• PROBLEM: Go through the data and copy every line in which "agent" appears.

• MATERIAL TO PROCESS:
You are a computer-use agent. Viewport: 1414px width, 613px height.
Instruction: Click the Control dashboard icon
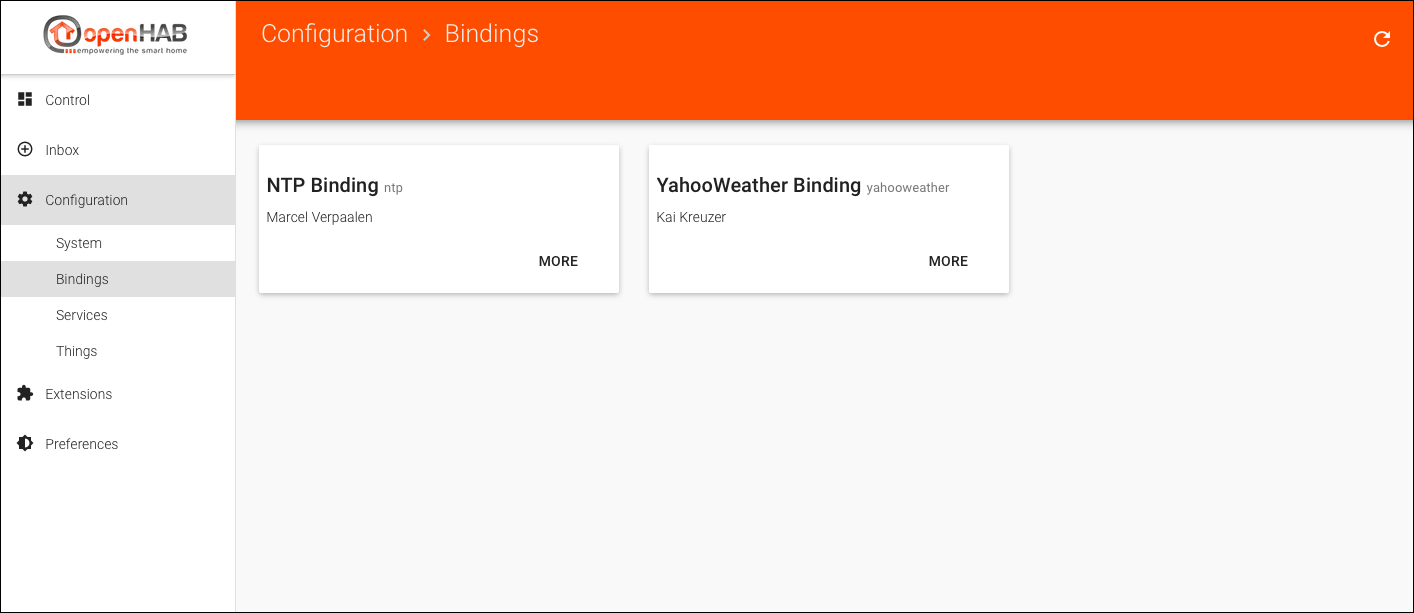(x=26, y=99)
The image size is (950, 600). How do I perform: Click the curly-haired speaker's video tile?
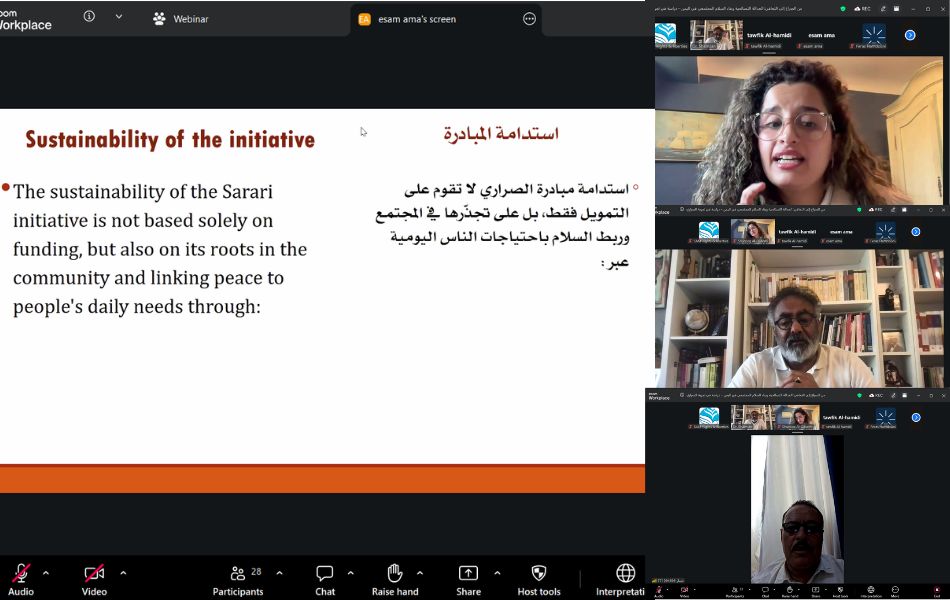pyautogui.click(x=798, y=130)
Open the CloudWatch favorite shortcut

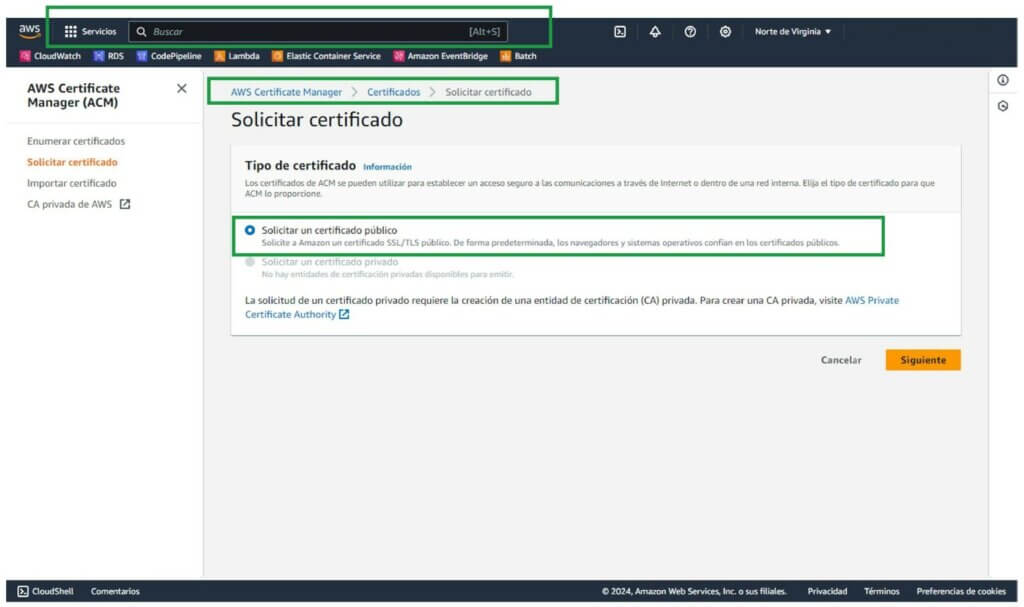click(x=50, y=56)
==
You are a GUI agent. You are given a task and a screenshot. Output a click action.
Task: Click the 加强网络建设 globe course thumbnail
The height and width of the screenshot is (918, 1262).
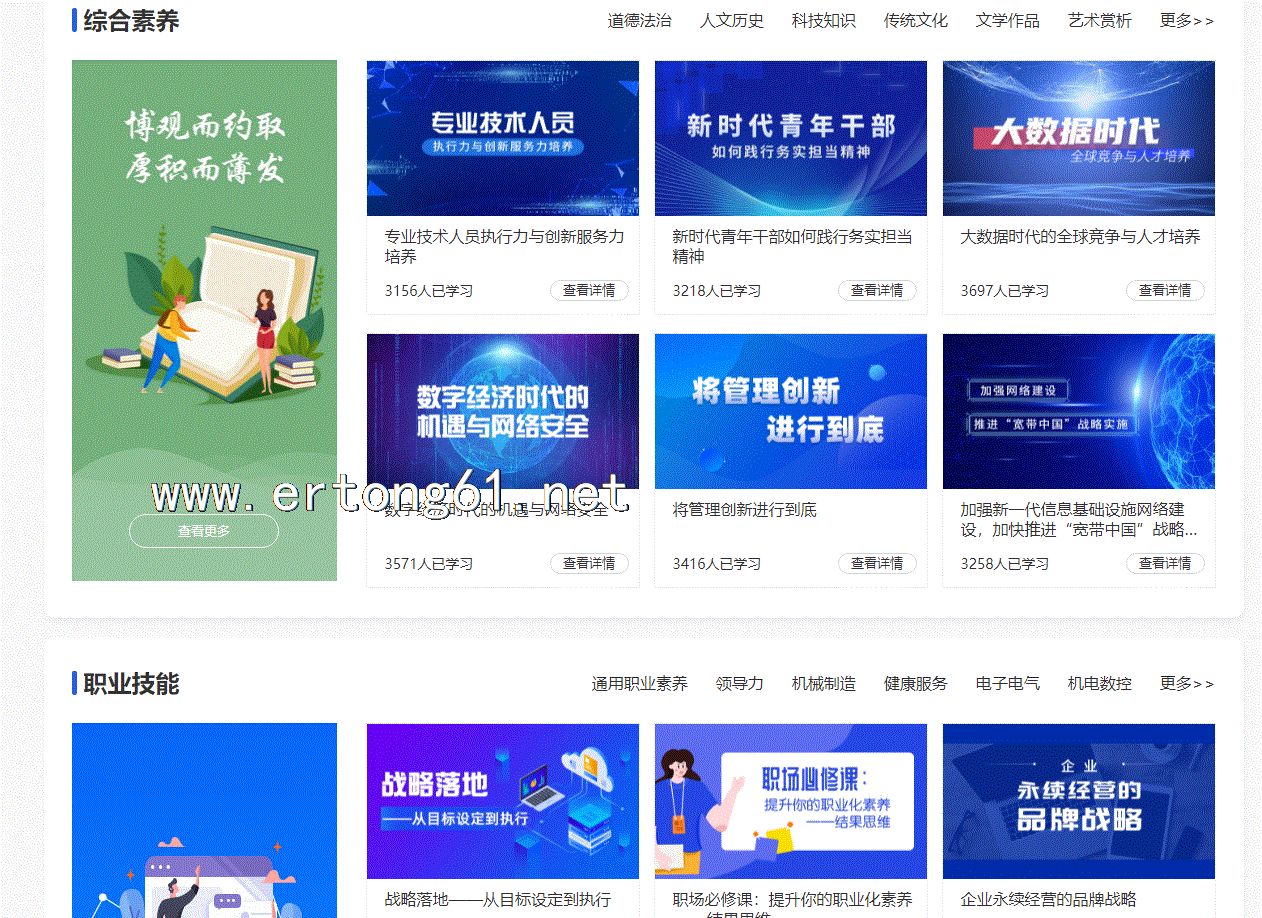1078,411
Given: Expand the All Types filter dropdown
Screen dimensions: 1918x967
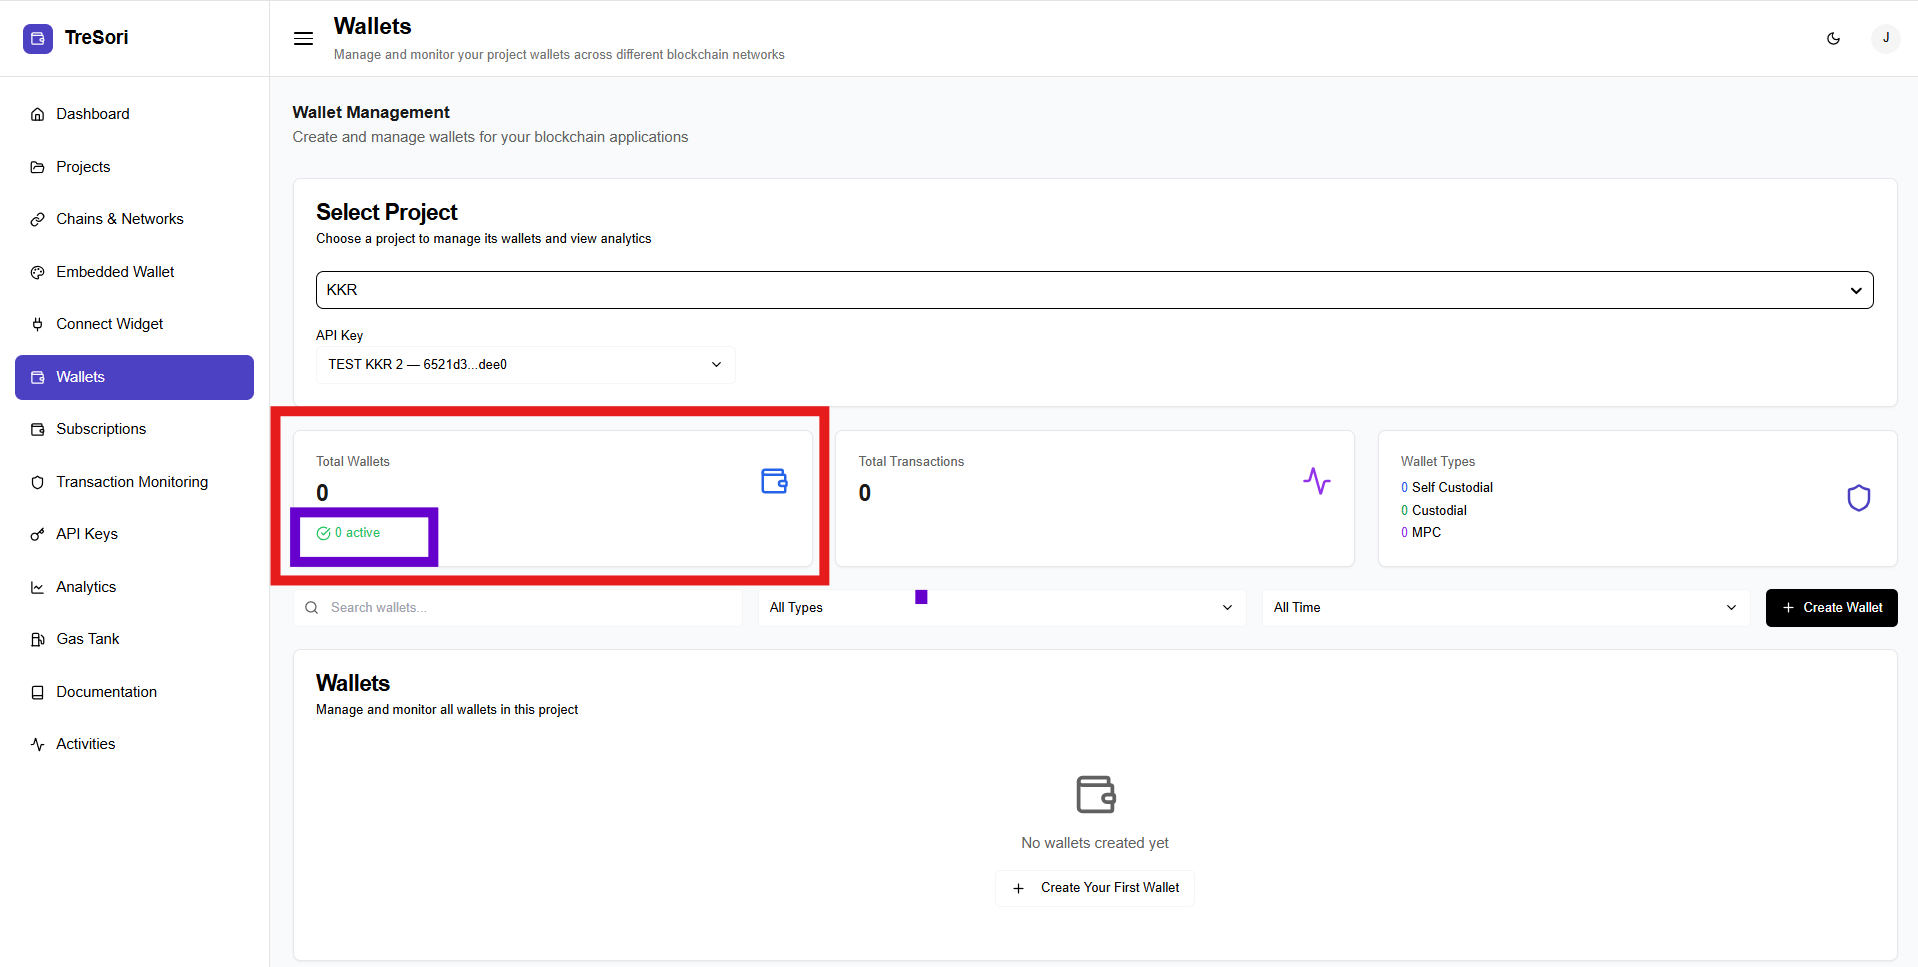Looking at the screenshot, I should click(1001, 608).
* * *
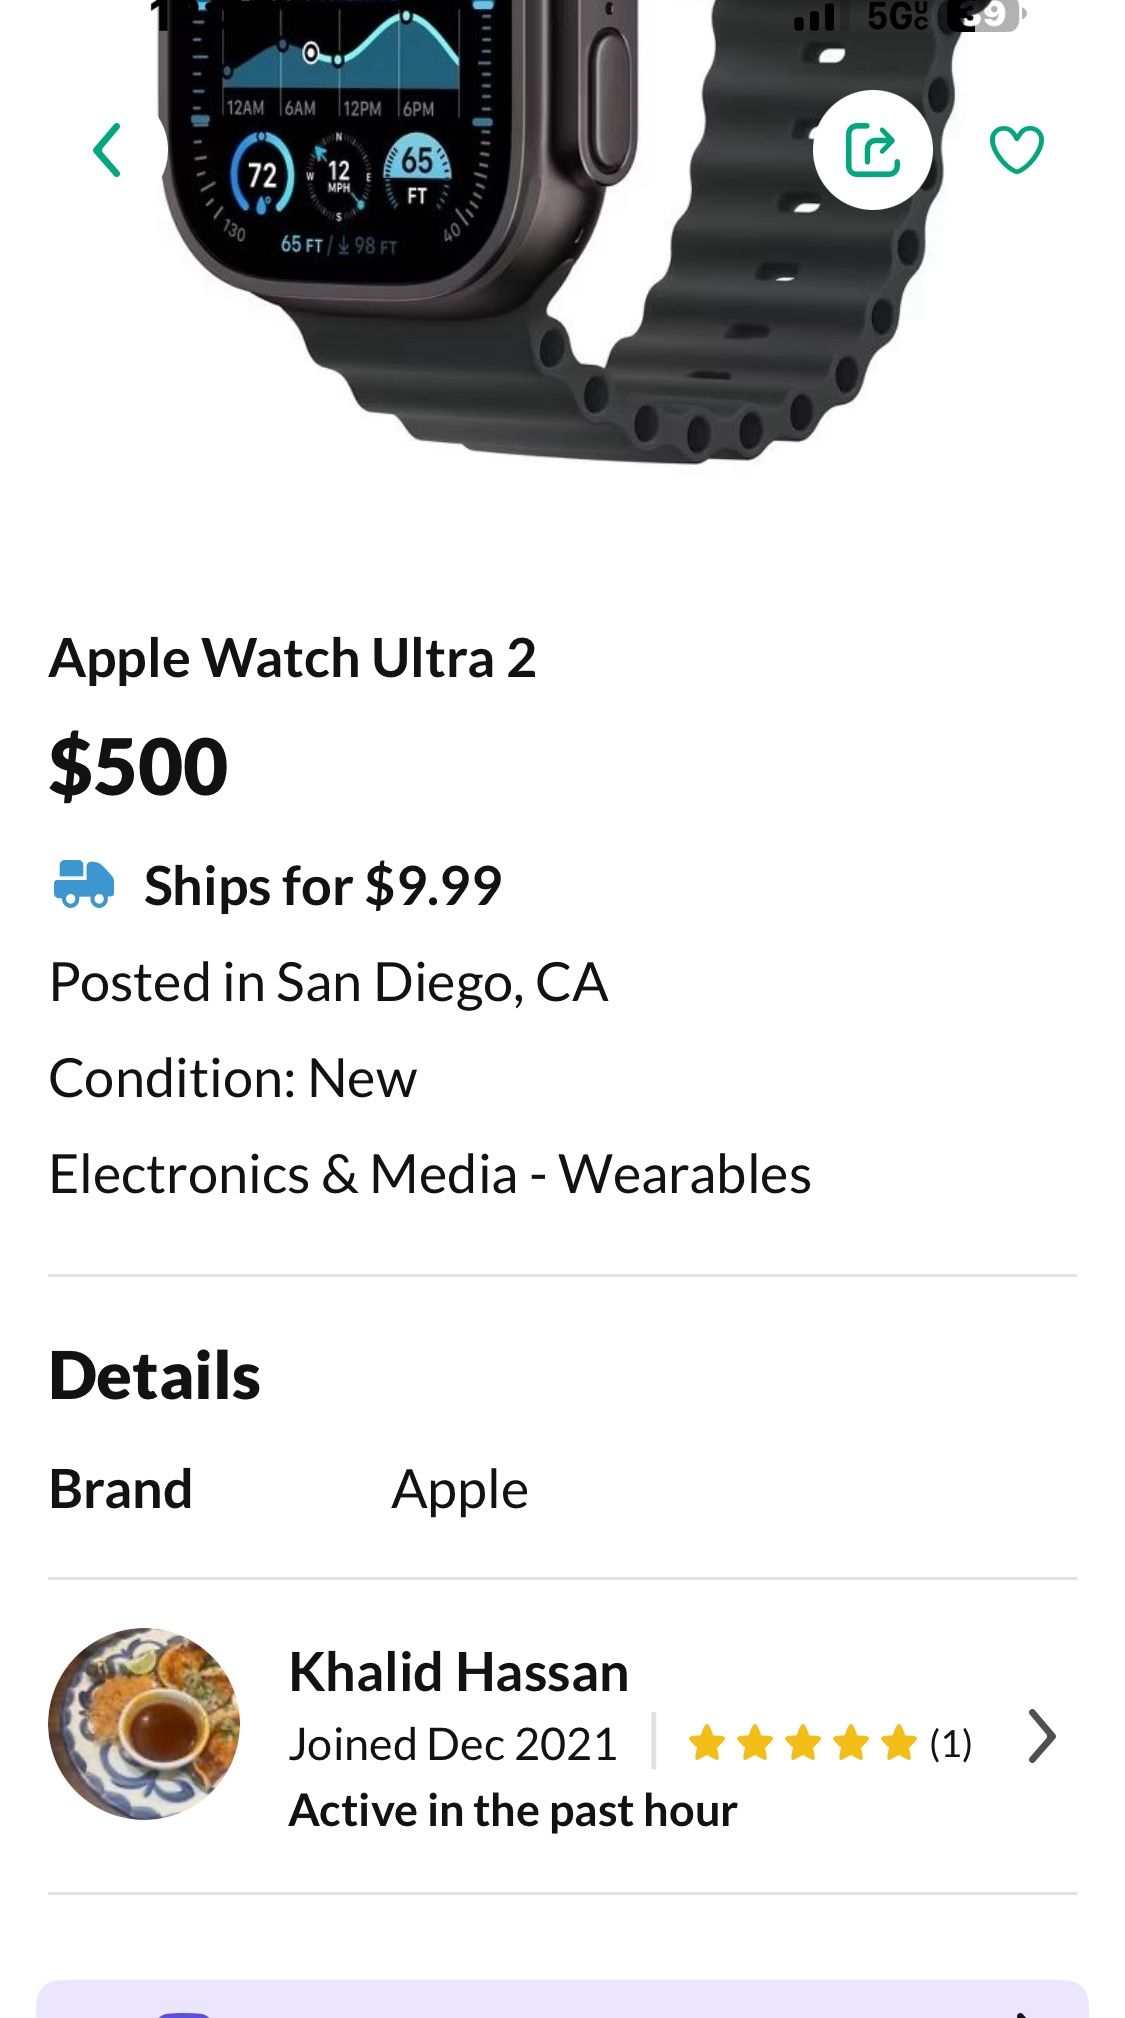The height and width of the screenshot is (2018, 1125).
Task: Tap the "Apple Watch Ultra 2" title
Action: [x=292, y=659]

• YOUR SOLUTION:
You are a computer-use agent. Viewport: 1414px width, 613px height.
You are a GUI agent. You are given a task and a screenshot. Output a click action.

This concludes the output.